EXCERPTED TEXT:
Mandibular lymph nodes are frequently affected by oral cavity infections, which may complicate the diagnosis. Additionally, they are often mistaken for the salivary glands during sampling.
Cytology can be followed by immunophenotyping using either flow cytometry or PARR (PCR for Antigen Receptor Rearrangement).
Dr Lapsina explains the purpose and application of each method. PARR is a PCR-based test used to determine whether the lymphocytes present are derived from a single clone or from different lineages. It provides a simple yes/no answer to the question of whether the sample is consistent with lymphoma, and is primarily used when cytological findings are inconclusive. PARR is a robust method that can be performed on almost any material, including already stained cells on a slide. In contrast, flow cytometric immunophenotyping does not merely confirm the presence of lymphoma but also allows for subtype classification, which is crucial for prognosis and treatment planning. However, this method requires fresh, liquid samples. Suitable specimens include blood and cell aspirates rinsed in a 50:50 mixture of 0.9% NaCl and patient serum.
Alternatively, immunohistochemistry can be performed on tissue biopsies. This is the most reliable approach but is more time-consuming and invasive.
Now the participants are interested in the opinions of the experts on staging. Dr Schmidt reports that canine multicentric lymphoma is classified into five stages. Most dogs with multicentric lymphoma are presented in stage 3 (generalised peripheral lymph node involvement) or 4 (liver and spleen also altered). Interestingly, there is no prognostic difference between the two stages. In the case of typical sonographic findings (e.g. moth-eaten spleen), Dr Schmidt does not usually insist on a cytological examination of spleen and liver.
However, he always recommends a complete haematology, including the assessment of a freshly prepared blood smear. If many large and/or atypical lymphocytes are present, stage 5 (bone marrow involvement) is likely. The prognosis is then worse. Also important are the clinical substages a) clinically good general condition and b) clinically ill (e.g. vomiting, PU/PD, weight loss). The prognosis is significantly better in substage a). Prof Dr Rohrer Bley points out that the situation in cats with nasal lymphoma is somewhat different. Nasal lymphoma is a localised disease that can be treated with radiotherapy. Any systemic involvement should be excluded beforehand through thorough staging (thoracic radiographs, ultrasound of kidneys and abdominal lymph nodes, cytology of altered lymph nodes as well as of liver and spleen).

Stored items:
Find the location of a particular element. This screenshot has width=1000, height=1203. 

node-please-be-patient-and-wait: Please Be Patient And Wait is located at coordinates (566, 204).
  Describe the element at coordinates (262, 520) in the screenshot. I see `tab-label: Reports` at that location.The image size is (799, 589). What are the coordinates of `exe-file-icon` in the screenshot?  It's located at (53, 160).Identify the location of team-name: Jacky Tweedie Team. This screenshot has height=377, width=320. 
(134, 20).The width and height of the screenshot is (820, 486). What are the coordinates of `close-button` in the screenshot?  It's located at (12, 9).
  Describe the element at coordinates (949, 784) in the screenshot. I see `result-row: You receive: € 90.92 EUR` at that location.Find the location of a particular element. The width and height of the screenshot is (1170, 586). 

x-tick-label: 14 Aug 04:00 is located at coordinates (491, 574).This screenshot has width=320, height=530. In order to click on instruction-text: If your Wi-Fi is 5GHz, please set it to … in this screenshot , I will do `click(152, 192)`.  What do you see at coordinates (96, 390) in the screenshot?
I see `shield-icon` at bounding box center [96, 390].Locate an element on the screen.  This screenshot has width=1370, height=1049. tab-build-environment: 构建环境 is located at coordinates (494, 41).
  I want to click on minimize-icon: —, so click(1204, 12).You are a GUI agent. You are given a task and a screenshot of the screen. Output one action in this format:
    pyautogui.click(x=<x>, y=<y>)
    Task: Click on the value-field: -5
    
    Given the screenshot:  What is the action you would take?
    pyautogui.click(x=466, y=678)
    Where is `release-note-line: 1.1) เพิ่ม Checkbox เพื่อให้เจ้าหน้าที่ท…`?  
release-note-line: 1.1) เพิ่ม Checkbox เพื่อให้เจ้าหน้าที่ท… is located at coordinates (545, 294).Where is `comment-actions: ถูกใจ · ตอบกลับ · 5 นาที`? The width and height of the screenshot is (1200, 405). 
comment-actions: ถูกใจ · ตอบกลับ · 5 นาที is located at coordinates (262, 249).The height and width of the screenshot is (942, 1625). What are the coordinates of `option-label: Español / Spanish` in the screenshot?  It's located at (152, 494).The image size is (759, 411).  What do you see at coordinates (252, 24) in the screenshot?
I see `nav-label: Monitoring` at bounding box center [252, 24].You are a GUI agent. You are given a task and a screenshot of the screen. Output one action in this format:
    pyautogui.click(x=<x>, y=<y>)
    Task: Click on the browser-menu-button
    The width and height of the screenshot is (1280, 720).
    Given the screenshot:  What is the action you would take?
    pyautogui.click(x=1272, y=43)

WHAT TO WORK ON:
A. In the text on lymphoma diagnosis and staging, in which two stages are most dogs with multicentric lymphoma presented?
B. Extend the text on lymphoma diagnosis and staging, starting after its final sentence.

EXERCISE ANSWERS:
A. Stage 3 or stage 4.

B.
Dr Karpenstein-Klumpp can provide reassurance regarding ultrasound-guided punctures of internal organs. It is not that difficult. The spleen in particular is easy to reach. The sewing needle technique (forwards and backwards, not fanning) without aspiration is ideal. In many patients, the puncture is successful without complications, even without sedation. However, this should be decided after individual assessment of the patient, personal expertise, and the organ to be punctured.
The therapy depends on the type of lymphoma. The primary treatment is medication. Some types of lymphoma, such as nasal lymphoma in cats, can be effectively treated by radiotherapy (if they are actually confined to the nasal cavity). Surgical options are limited. Surgery can be used for singular skin nodules, individually affected lymph nodes, and to remove an ileus in intestinal lymphoma, but is always accompanied by drug therapy. In the case of feline renal lymphoma in particular, it is important to bear in mind that this is a bilateral disease.
The unilateral removal of one kidney is pointless.
Dr Schmidt advises that pet owners should be thoroughly informed about the side effects and risks, but without creating unnecessary fear.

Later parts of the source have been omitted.